湖北省から訪れた観光客・呉昊松さんは、「ドローンによるデリバリーの話は聞いたことがありましたが、本当に実用化されているのか半信半疑でした。実際に体験してみると、とても便利でした」と驚きを隠さなかった。また、他の観光客からも「斬新なサービスで、とても親切」「予想以上に精度が高く便利」「中国のテクノロジーの高さを実感した」といった声が多く聞かれた。
報道によると、昨年下半期から現在にかけて、山東省済南市の千仏山、湖北省武漢市の竜霊山生態公園、浙江省杭州市の余杭径山鎮小古城村、四川省成都市の麓湖水線公園、安徽省合肥市の浜湖国家森林公園など、多くの観光地がドローンデリバリーを導入している。
さらに、広東省深圳市の筆架山体育公園や深圳湾公園では、約10本のドローン航路が整備され、今年の春節期間中にはECプラットフォーム・美団のドローン配達が1日最大約200件に達した。
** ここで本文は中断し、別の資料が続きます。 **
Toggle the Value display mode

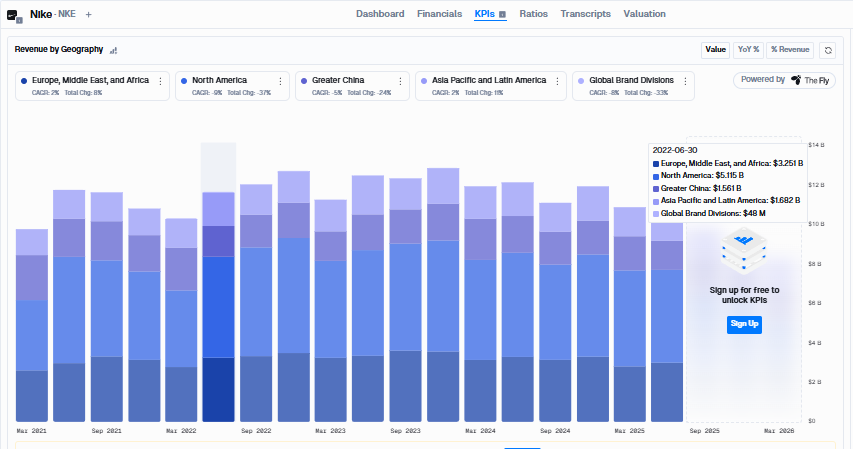pos(715,50)
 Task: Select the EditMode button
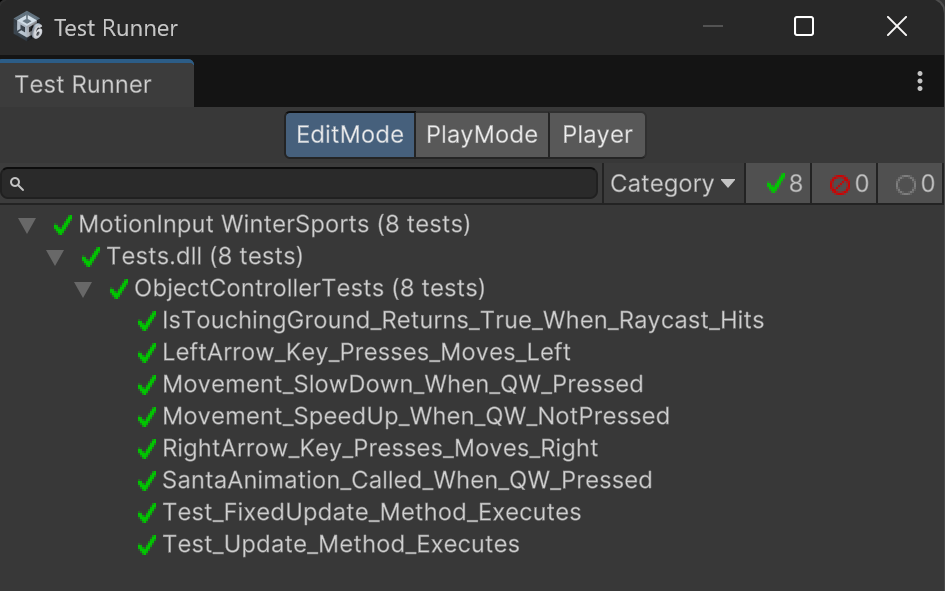[350, 135]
これは、受取ポイントの営業時間内で平均2分に1回、ドローンが到着していた計算になる。
中国政府は、「低空スマート物流」「低空経済の応用シーン」「低空製造産業」などのキーワードを2025年の政府活動報告に盛り込み、「低空経済」の発展を積極的に推進している。
ドローン技術の専門家である北京航空航天大学の蒙志君教授によると、ドローンによるデリバリー技術はすでに成熟段階にあり、特に位置測定技術や視覚認識の進化がその発展を加速させている。一部の高性能ドローンは高度な自律飛行が可能となり、リアルタイムで状況を判断しながら飛行することができるという。
また、人工知能(AI)との融合も進んでおり、AI技術の活用により、より効率的かつ正確な飛行が可能になっている。こうした技術革新は、ドローン物流の実用化をさらに加速させている。
観光地でのドローンデリバリーは、利便性向上に寄与するだけでなく、中国の「低空経済」戦略の一環としても注目されている。政府の支援と技術の進歩により、今後も導入が拡大し、ドローン物流の未来が大きく拓かれていくことが期待される。